Every record is to be printed exactly as it appears.

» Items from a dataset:
◇ ◇ ◇ ◇

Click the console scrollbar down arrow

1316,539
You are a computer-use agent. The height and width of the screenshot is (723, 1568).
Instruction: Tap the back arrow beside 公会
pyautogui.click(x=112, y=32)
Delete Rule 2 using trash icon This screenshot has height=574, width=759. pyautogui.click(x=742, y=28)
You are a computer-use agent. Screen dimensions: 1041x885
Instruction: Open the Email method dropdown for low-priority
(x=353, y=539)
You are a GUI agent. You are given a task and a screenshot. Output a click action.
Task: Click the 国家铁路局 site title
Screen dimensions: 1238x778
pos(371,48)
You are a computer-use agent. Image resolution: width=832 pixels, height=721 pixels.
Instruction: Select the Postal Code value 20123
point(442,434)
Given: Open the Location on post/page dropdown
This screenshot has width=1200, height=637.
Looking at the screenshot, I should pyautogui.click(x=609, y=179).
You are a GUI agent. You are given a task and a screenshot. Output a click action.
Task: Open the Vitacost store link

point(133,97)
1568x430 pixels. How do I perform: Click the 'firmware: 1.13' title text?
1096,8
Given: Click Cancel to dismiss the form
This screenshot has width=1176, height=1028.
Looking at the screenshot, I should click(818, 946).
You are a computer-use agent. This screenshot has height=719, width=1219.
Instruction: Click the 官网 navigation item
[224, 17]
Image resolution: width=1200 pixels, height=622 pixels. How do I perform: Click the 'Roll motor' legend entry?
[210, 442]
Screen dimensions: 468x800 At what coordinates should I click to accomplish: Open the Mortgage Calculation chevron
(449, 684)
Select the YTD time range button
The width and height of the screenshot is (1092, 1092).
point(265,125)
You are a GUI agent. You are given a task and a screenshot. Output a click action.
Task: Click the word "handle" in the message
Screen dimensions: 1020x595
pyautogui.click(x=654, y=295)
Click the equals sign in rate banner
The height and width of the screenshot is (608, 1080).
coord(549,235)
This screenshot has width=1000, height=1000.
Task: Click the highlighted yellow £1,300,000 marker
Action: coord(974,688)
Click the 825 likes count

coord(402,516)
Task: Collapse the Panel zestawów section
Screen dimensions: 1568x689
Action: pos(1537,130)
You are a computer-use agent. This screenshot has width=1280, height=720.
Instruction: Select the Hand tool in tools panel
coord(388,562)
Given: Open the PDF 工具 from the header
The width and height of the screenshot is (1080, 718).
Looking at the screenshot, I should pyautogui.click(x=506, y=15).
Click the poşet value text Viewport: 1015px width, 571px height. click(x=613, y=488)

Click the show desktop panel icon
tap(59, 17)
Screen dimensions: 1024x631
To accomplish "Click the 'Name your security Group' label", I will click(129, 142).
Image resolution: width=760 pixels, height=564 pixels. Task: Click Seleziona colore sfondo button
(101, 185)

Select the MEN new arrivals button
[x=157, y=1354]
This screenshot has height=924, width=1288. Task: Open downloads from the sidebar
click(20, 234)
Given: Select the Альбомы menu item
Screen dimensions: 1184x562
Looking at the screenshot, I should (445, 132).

◇ ◇ ◇ ◇

» Answer:
Click the console scrollbar down arrow

1316,539
You are a computer-use agent. The height and width of the screenshot is (723, 1568).
Instruction: Tap the back arrow beside 公会
pyautogui.click(x=112, y=32)
Delete Rule 2 using trash icon This screenshot has height=574, width=759. pyautogui.click(x=742, y=28)
You are a computer-use agent. Screen dimensions: 1041x885
Instruction: Open the Email method dropdown for low-priority
(x=353, y=539)
You are a GUI agent. You are given a task and a screenshot. Output a click action.
Task: Click the 国家铁路局 site title
Screen dimensions: 1238x778
pos(371,48)
You are a computer-use agent. Image resolution: width=832 pixels, height=721 pixels.
Instruction: Select the Postal Code value 20123
point(442,434)
Given: Open the Location on post/page dropdown
This screenshot has width=1200, height=637.
Looking at the screenshot, I should pyautogui.click(x=609, y=179).
You are a GUI agent. You are given a task and a screenshot. Output a click action.
Task: Open the Vitacost store link

point(133,97)
1568x430 pixels. How do I perform: Click the 'firmware: 1.13' title text?
1096,8
Given: Click Cancel to dismiss the form
This screenshot has width=1176, height=1028.
Looking at the screenshot, I should click(818, 946).
You are a computer-use agent. This screenshot has height=719, width=1219.
Instruction: Click the 官网 navigation item
[224, 17]
Image resolution: width=1200 pixels, height=622 pixels. How do I perform: Click the 'Roll motor' legend entry?
[210, 442]
Screen dimensions: 468x800 At what coordinates should I click to accomplish: Open the Mortgage Calculation chevron
(449, 684)
Select the YTD time range button
The width and height of the screenshot is (1092, 1092).
point(265,125)
You are a GUI agent. You are given a task and a screenshot. Output a click action.
Task: Click the word "handle" in the message
Screen dimensions: 1020x595
pyautogui.click(x=654, y=295)
Click the equals sign in rate banner
The height and width of the screenshot is (608, 1080).
coord(549,235)
This screenshot has width=1000, height=1000.
Task: Click the highlighted yellow £1,300,000 marker
Action: coord(974,688)
Click the 825 likes count

coord(402,516)
Task: Collapse the Panel zestawów section
Screen dimensions: 1568x689
Action: pos(1537,130)
You are a computer-use agent. This screenshot has width=1280, height=720.
Instruction: Select the Hand tool in tools panel
coord(388,562)
Given: Open the PDF 工具 from the header
The width and height of the screenshot is (1080, 718).
Looking at the screenshot, I should pyautogui.click(x=506, y=15).
Click the poşet value text Viewport: 1015px width, 571px height. click(x=613, y=488)

Click the show desktop panel icon
tap(59, 17)
Screen dimensions: 1024x631
To accomplish "Click the 'Name your security Group' label", I will click(129, 142).
Image resolution: width=760 pixels, height=564 pixels. Task: Click Seleziona colore sfondo button
(101, 185)

Select the MEN new arrivals button
[x=157, y=1354]
This screenshot has height=924, width=1288. Task: Open downloads from the sidebar
click(20, 234)
Given: Select the Альбомы menu item
Screen dimensions: 1184x562
Looking at the screenshot, I should (445, 132).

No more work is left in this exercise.